Paying a fair living wage to home health workers has long been a priority of Illinois Representative Sonya Harper (D-6th District), who has worked hard on the legislation.“The people who dedicate their lives to providing the very best care for our seniors also deserve a helping hand so they can live happy lives,” she stated during a recent session. It is worth noting though that not all law makers in the state are on board with the proposed increases. Republican Senator Jim Oberweis (R-25th District) is against the increases, arguing that a salary increase for Illinois’ Community Care Program workers would only add significantly to the state’s already swelling budget crisis.
Many other large market states have their eyes on California and Illinois and how the tug of war plays out. At the heart of these newly passed and proposed bills, is the desire to make significant strides towards decreasing turnover rates among home care aides. Statistics show a clear and direct relationship between homecare worker turnover and salaries paid. The crises in shortages of homecare aides, nurses, and other caregivers has been well reported nationally in the media and in private circles. Attacking the problem from a legal standpoint through Medicaid (and Medi-Cal” in states like California) is widely seen as a good systemic solution that could have a lasting impact.
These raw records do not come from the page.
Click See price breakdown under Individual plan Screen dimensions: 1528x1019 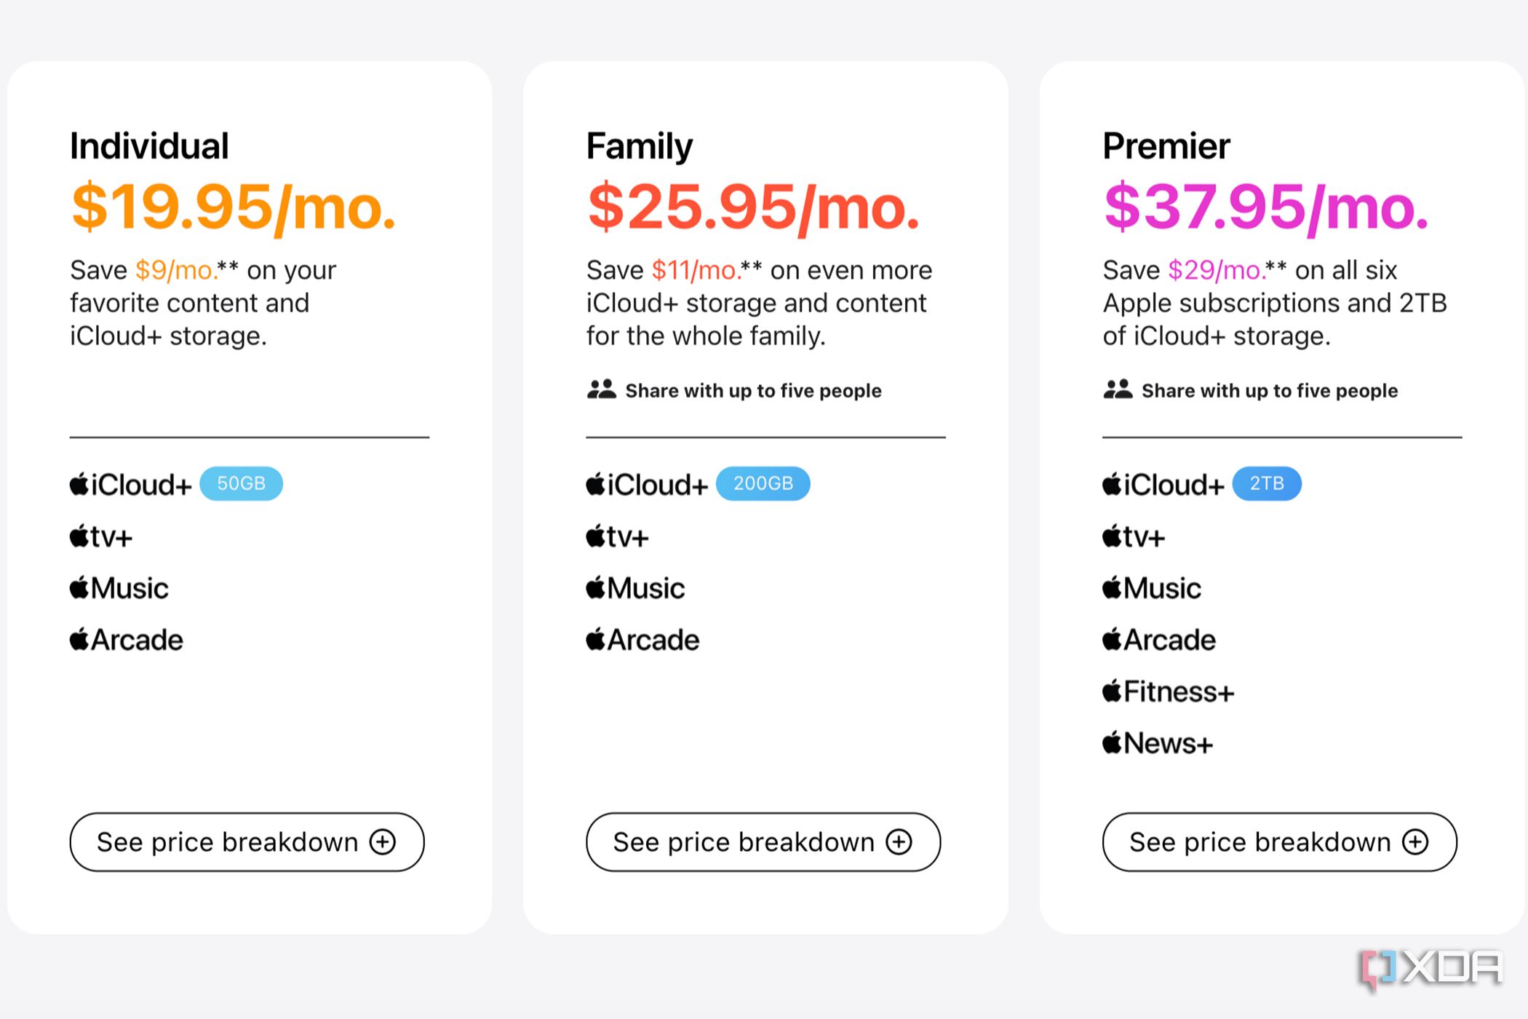pos(247,842)
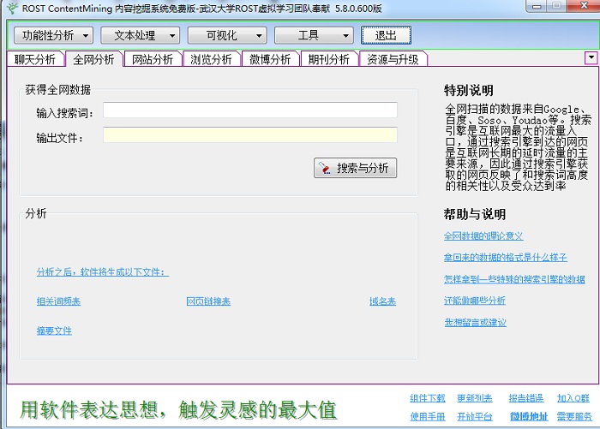Screen dimensions: 600x429
Task: Open 全网数据的理论意义 help link
Action: tap(483, 235)
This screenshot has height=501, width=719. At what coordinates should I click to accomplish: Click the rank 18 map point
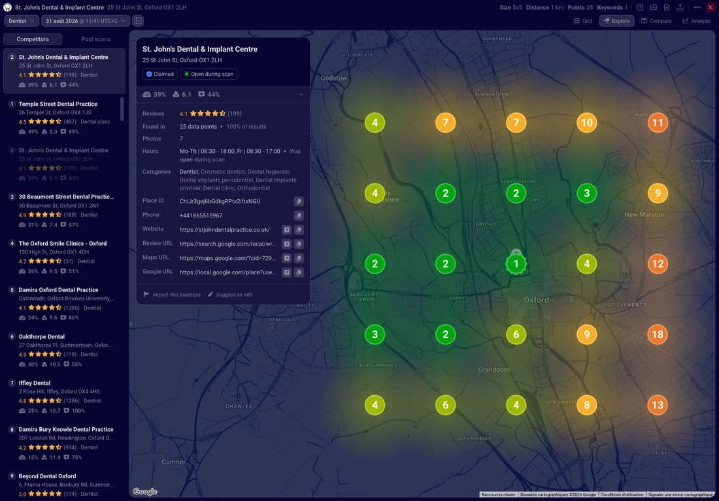point(658,334)
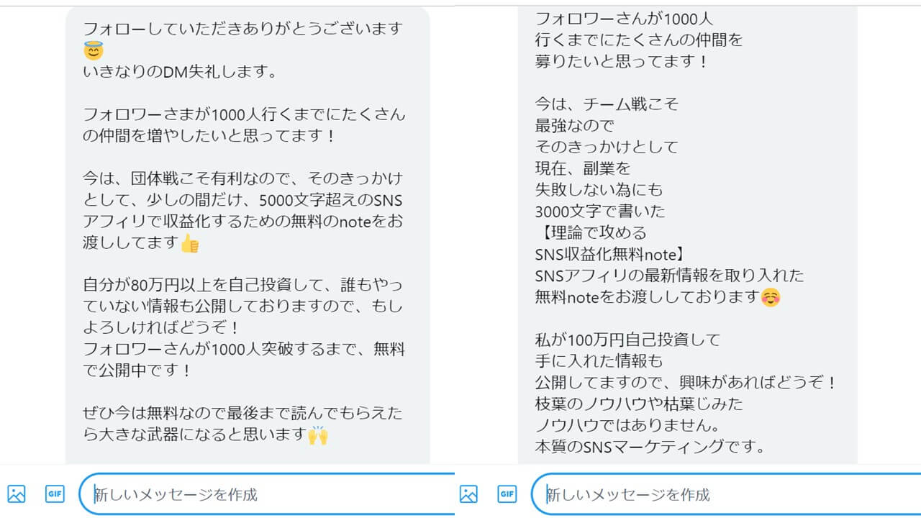Focus message box below 本質のSNSマーケティング message
Viewport: 921px width, 518px height.
coord(726,494)
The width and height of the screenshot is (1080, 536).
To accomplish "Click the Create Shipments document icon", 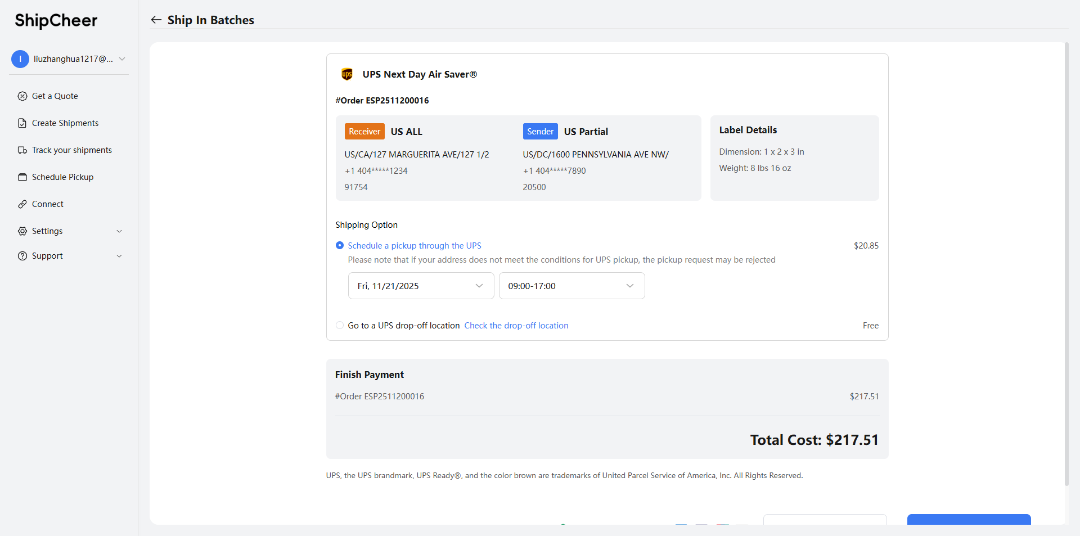I will (x=23, y=123).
In Illinois, the Illinois Home Services Program workers have been batting for increased salaries for several years. There was even a lawsuit filed last year after Gov. Bruce Rauner vetoed a series of wage increase that were earlier committed to at least on paper. On the other side, as a part of a new budget package introduced earlier this year, California Gov. Jerry Brown has proposed a 50% wage increase for at-home nurses who provide care through the state’s Medi-Cal program. Roughly 13.5 million individuals are currently covered by Medi-Cal, according to the California Department of Health Care Services. California legislators have until June to officially pass the budget proposal. This will be key in a state that is already on track to increase the hourly minimum wage to $15.00 by the year 2022.
On a national level, abysmal by comparison wages in the home care sector contributes heavily to high turnover rates among workers. Based on the 2017 statistics, the median caregiver turnover rate jumped to approximately 67%, which is the highest measured rate since 2013. Hourly pay for personal and companion care attendants ranged from around $11 an hour to $11.50 per hour in 2017.
While policymakers in these two large U.S. states (Illinois and California) test the waters in seemingly moving forward with plans to hike wages for some home care workers, other state legislators look on mulling over their own homecare worker dilemmas.